Google File System

source

The Google File System (GFS) is a scalable distributed file system designed for large data-intensive applications running on commodity hardware. Presented at SOSP 2003 by Sanjay Ghemawat, Howard Gobioff, and Shun-Tak Leung, GFS challenged traditional file system assumptions by co-designing the storage system with Google’s specific workload characteristics.

Design Philosophy

Component failures aren't edge cases to handle—they're the steady-state condition to design for

At scale, treating failure as exceptional guarantees your system will spend most of its time in “exceptional” states.

GFS embraces component failures as the norm, not the exception. When building systems from hundreds or thousands of inexpensive commodity machines, failures of disks, memory, connectors, and entire servers are guaranteed.

The system makes four radical departures from traditional file system design:

Large Files are Standard: Multi-GB files are common, each containing many application objects. This shifts design parameters—I/O operations, block sizes, and caching strategies must be revisited when managing terabytes comprising billions of objects.

Append-Centric Workloads: Most files are mutated by appending new data rather than overwriting existing data. Random writes within files are practically non-existent. Once written, files are typically read sequentially. This access pattern makes appending the focus of performance optimization while rendering client-side caching nearly useless.

Weakening guarantees can strengthen systems when applications co-evolve with infrastructure

GFS traded POSIX compliance for atomic appends—a relaxation that actually simplified both the file system and the applications using it.

Co-Designed API: By relaxing the consistency model and introducing atomic append operations, GFS simplifies the file system without imposing onerous burdens on applications. Multiple clients can append concurrently to a file without extra synchronization.

Bandwidth Over Latency: High sustained bandwidth matters more than low latency. Applications process data in bulk at high rates rather than requiring stringent response times for individual operations.

Architecture

graph TB
    subgraph Clients
        C1[Client 1]
        C2[Client 2]
        C3[Client 3]
    end

    M[Master - Single point for metadata]

    subgraph Chunkservers
        CS1[Chunkserver 1 - Chunks: 1, 4, 7]
        CS2[Chunkserver 2 - Chunks: 1, 2, 5]
        CS3[Chunkserver 3 - Chunks: 2, 4, 8]
    end

    C1 -.->|"Metadata request"| M
    M -.->|"Chunk locations"| C1
    C1 -->|"Read/Write data"| CS1
    C1 -->|"Read/Write data"| CS2

    M -.->|"HeartBeat"| CS1
    M -.->|"HeartBeat"| CS2
    M -.->|"HeartBeat"| CS3

    style M fill:#e1f5ff
    style CS1 fill:#fff4e1
    style CS2 fill:#fff4e1
    style CS3 fill:#fff4e1

A GFS cluster consists of a single master and multiple chunkservers, accessed by multiple clients.
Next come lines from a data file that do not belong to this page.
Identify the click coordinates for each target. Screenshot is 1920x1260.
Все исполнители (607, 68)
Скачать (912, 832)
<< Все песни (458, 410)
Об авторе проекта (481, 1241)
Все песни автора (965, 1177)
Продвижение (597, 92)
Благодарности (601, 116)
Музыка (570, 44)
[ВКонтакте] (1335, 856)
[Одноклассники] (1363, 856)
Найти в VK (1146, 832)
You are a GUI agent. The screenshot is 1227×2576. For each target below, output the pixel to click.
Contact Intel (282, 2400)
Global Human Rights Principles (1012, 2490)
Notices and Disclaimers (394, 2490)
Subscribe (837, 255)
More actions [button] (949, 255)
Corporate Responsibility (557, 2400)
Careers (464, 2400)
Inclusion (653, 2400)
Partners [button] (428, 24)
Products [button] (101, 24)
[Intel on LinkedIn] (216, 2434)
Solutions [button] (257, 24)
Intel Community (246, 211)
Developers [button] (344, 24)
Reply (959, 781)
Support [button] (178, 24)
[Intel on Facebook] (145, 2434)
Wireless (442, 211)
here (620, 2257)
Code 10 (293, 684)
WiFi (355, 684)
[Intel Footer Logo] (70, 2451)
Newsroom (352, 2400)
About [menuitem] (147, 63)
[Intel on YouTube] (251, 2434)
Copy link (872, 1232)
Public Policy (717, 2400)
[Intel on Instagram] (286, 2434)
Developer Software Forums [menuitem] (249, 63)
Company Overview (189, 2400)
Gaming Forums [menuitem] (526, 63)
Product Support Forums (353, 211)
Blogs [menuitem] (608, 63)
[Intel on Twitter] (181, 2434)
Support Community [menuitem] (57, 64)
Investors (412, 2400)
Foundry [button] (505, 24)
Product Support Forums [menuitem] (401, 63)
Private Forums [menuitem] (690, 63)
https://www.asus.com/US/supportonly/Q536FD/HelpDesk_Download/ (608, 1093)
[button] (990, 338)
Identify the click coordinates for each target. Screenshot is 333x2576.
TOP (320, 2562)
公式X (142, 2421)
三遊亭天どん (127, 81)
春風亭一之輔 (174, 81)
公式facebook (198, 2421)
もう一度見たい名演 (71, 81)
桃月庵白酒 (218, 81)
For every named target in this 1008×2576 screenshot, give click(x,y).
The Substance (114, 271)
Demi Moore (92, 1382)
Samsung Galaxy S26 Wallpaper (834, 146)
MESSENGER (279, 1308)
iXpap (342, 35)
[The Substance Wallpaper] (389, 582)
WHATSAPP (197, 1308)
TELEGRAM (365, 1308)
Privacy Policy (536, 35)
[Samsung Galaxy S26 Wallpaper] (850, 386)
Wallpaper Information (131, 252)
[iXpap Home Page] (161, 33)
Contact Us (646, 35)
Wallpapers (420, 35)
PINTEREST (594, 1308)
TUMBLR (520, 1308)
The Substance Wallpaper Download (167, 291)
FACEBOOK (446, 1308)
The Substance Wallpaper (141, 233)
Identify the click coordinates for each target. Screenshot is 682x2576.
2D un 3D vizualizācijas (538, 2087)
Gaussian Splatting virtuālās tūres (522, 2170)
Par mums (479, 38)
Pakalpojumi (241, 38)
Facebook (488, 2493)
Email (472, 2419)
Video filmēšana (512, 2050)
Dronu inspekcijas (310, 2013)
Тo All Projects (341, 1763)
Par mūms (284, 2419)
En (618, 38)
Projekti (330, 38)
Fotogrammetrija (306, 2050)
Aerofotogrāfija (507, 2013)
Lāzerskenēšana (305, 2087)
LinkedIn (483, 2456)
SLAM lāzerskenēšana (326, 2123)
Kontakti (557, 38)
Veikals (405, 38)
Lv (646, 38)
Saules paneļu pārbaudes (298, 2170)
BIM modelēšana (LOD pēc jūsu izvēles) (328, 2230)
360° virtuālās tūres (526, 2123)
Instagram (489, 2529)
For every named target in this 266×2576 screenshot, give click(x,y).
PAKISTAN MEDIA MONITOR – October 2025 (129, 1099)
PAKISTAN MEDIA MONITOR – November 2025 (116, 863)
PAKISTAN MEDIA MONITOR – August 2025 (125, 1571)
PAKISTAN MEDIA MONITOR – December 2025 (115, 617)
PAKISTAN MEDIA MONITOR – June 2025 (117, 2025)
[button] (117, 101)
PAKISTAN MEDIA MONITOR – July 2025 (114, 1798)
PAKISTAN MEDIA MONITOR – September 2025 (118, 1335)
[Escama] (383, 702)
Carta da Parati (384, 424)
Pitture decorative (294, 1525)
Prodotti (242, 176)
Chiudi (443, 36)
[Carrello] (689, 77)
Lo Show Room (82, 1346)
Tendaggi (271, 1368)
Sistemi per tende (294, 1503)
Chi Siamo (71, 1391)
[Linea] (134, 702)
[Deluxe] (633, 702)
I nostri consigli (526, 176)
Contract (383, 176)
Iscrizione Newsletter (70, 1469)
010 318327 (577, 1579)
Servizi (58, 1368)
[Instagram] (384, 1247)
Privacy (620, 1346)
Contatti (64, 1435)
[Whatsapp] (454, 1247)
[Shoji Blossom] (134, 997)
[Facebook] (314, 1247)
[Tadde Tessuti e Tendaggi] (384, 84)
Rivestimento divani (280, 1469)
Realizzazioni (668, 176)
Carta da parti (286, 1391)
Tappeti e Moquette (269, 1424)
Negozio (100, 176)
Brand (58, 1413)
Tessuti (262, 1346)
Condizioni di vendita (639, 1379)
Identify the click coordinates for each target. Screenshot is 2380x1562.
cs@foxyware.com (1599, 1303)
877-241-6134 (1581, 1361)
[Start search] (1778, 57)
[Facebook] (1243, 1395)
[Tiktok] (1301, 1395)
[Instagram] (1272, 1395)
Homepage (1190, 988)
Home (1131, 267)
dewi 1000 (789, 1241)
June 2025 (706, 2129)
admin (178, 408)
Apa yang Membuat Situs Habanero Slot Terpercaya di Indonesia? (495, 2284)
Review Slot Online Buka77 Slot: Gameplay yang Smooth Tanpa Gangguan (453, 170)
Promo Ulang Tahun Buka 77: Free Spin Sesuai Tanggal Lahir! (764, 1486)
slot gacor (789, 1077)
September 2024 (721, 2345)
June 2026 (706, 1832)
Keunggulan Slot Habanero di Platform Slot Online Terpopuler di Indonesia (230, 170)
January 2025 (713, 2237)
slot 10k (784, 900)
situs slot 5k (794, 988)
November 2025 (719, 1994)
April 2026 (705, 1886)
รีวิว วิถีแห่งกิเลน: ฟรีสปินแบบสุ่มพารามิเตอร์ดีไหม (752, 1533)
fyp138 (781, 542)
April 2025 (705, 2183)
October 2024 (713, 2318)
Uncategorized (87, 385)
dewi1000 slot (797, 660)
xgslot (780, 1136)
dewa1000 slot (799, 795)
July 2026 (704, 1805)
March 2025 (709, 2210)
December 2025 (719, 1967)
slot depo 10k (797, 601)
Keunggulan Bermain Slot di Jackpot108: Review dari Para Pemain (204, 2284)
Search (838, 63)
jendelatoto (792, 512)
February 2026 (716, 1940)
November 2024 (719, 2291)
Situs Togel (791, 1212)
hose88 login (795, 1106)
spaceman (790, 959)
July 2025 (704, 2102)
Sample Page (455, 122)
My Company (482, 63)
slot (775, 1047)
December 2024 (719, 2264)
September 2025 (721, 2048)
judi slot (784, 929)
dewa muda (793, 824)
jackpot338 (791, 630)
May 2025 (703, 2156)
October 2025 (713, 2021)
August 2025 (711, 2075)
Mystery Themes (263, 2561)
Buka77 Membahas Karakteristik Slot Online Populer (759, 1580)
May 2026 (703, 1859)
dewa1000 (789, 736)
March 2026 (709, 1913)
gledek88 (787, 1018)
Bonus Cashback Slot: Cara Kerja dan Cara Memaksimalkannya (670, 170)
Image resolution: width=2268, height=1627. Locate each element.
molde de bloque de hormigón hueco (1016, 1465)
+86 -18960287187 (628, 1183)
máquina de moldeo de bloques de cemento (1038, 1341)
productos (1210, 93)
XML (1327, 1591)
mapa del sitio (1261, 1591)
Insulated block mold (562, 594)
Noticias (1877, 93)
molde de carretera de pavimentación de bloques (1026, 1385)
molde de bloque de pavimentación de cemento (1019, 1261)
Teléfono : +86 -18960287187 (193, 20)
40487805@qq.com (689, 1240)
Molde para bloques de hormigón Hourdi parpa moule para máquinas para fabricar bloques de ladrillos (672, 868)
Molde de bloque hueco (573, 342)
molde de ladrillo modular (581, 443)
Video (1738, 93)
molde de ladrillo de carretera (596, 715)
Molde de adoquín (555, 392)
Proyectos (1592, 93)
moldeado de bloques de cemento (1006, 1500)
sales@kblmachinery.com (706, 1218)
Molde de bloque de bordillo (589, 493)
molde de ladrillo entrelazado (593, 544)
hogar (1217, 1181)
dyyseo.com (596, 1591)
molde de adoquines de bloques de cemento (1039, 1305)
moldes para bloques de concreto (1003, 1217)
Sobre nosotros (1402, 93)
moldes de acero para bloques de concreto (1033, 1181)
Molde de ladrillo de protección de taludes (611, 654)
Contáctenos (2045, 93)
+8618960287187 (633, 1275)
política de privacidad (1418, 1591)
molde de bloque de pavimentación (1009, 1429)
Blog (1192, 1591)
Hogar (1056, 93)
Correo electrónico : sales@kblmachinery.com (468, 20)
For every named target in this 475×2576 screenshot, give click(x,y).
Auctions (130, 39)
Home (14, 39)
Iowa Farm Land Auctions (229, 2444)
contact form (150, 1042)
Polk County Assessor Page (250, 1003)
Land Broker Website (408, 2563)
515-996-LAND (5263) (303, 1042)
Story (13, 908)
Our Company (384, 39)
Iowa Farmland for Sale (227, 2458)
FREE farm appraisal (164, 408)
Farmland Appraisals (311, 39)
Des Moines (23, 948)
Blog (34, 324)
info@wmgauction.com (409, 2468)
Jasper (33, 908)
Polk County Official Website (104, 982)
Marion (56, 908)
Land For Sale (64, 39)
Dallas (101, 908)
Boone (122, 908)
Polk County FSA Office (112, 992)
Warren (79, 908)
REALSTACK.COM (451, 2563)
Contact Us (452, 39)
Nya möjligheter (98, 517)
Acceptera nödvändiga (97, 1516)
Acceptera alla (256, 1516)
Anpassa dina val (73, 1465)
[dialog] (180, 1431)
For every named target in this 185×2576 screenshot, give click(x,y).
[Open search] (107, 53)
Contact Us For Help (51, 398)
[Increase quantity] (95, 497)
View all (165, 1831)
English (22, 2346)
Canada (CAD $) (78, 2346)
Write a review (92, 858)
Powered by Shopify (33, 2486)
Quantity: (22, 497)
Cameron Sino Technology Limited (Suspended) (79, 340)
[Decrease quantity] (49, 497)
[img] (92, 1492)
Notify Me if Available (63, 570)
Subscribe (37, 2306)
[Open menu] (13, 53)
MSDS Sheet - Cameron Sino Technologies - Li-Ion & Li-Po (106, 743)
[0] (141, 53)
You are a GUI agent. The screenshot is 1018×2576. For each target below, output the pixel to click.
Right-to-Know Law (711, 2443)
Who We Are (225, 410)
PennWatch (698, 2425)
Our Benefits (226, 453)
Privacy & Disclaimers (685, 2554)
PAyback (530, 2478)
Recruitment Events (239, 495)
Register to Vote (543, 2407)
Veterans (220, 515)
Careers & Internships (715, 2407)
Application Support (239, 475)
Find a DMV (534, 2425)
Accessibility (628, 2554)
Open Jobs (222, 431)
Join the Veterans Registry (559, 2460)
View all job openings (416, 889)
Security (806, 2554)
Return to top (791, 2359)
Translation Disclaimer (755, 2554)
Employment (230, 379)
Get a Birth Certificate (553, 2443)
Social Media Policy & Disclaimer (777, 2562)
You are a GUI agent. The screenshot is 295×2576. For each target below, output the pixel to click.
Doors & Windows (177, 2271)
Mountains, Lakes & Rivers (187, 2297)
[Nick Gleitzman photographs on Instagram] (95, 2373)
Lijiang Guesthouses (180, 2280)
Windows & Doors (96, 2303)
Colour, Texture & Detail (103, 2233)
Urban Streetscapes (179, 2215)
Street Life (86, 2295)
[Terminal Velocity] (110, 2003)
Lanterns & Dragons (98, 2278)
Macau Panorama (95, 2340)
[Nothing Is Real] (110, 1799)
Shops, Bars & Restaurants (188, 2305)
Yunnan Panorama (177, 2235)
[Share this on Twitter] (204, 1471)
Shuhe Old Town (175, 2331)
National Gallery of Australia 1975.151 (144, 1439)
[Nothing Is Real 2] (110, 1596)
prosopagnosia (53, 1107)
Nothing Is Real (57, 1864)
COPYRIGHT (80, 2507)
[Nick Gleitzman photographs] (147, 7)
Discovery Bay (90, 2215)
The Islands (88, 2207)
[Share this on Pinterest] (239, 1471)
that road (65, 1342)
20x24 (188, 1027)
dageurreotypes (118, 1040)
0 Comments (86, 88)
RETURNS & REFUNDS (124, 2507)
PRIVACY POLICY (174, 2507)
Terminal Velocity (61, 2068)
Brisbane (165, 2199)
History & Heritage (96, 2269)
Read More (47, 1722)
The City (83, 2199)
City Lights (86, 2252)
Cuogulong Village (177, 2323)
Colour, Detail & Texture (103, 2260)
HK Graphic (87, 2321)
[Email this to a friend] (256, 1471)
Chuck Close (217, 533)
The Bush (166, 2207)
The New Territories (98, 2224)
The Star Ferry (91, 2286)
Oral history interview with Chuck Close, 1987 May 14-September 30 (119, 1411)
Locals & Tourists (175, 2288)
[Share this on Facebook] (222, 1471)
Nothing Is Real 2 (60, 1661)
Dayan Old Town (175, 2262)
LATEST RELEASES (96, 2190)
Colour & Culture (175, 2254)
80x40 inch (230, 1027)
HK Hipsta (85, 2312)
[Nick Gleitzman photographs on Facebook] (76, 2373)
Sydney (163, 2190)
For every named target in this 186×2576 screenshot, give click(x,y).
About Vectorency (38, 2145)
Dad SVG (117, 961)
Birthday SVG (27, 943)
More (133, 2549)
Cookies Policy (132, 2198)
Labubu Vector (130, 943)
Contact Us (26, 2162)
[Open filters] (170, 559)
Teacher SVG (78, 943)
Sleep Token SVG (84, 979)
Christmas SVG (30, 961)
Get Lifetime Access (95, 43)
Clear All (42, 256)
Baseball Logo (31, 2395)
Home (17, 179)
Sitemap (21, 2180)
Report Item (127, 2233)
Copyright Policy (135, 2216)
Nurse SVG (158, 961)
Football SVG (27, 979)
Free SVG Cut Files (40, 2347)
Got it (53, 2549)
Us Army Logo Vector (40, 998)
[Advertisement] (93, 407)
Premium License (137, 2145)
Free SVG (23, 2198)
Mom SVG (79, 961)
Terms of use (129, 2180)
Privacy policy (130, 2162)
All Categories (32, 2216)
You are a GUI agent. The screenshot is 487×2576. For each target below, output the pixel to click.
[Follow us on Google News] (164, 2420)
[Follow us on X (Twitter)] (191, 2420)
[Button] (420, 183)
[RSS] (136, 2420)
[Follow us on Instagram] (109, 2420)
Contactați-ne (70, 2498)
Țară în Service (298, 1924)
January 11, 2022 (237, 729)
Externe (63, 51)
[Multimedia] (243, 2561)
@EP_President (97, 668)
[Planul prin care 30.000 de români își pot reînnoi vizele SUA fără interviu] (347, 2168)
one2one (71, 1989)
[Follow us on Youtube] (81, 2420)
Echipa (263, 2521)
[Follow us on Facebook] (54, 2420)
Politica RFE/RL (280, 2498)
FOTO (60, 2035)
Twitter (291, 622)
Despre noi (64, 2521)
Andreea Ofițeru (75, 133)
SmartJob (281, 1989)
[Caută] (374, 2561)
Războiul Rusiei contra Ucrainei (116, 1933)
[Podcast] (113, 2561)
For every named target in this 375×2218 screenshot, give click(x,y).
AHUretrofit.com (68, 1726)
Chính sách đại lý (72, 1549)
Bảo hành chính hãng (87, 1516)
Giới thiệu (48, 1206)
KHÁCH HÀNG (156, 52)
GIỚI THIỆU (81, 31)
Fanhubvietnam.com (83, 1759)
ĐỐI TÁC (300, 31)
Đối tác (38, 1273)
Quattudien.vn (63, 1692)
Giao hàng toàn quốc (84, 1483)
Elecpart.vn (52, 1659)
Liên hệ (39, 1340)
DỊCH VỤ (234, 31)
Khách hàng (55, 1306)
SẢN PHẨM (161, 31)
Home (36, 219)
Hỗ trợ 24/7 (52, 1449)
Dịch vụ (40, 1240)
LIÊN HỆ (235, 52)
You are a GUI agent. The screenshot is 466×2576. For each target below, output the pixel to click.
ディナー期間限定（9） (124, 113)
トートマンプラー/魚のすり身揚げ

Each typically runs as a user-level server process on commodity Linux machines.

Single Master Design

Centralization becomes a bottleneck only if you route work through the center

GFS’s single master handles metadata while data flows peer-to-peer—turning an apparent single point of failure into a coordination advantage.

Having a single master vastly simplifies design and enables sophisticated chunk placement decisions using global knowledge. However, GFS minimizes the master’s involvement in read/write operations to prevent it becoming a bottleneck.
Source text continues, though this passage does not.